Aim of the exercise -
Exact copy, pictures excluded: set down only the lines from the one with "The width and" through the end of the entries, keeping both end lines.

+ + + +

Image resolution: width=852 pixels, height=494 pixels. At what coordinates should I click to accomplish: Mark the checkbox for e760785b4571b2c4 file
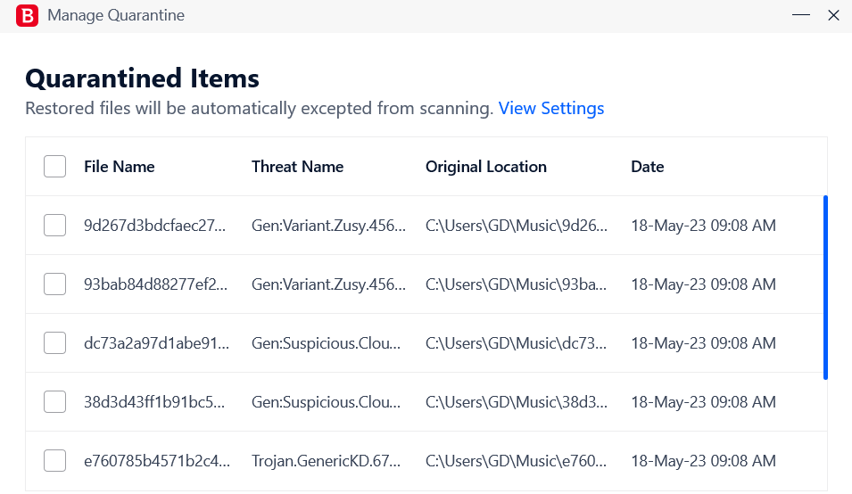coord(55,460)
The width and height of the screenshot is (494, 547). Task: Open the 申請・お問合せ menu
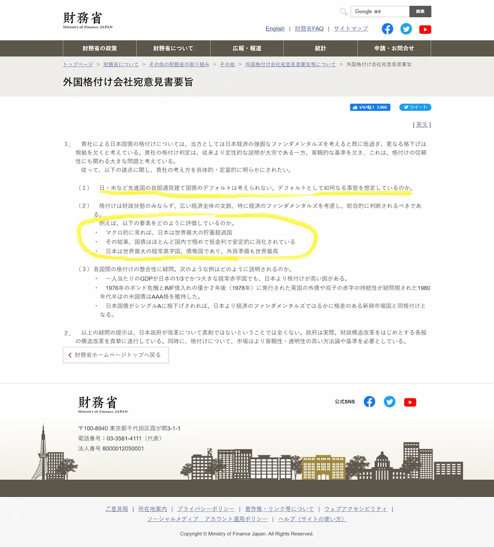point(394,48)
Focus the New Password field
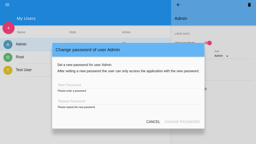This screenshot has width=256, height=144. tap(128, 85)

+ + + +

Task result -
The width and height of the screenshot is (494, 547). Task: Open the 申請・お問合せ menu
point(394,48)
Focus the New Password field
This screenshot has width=256, height=144. tap(128, 85)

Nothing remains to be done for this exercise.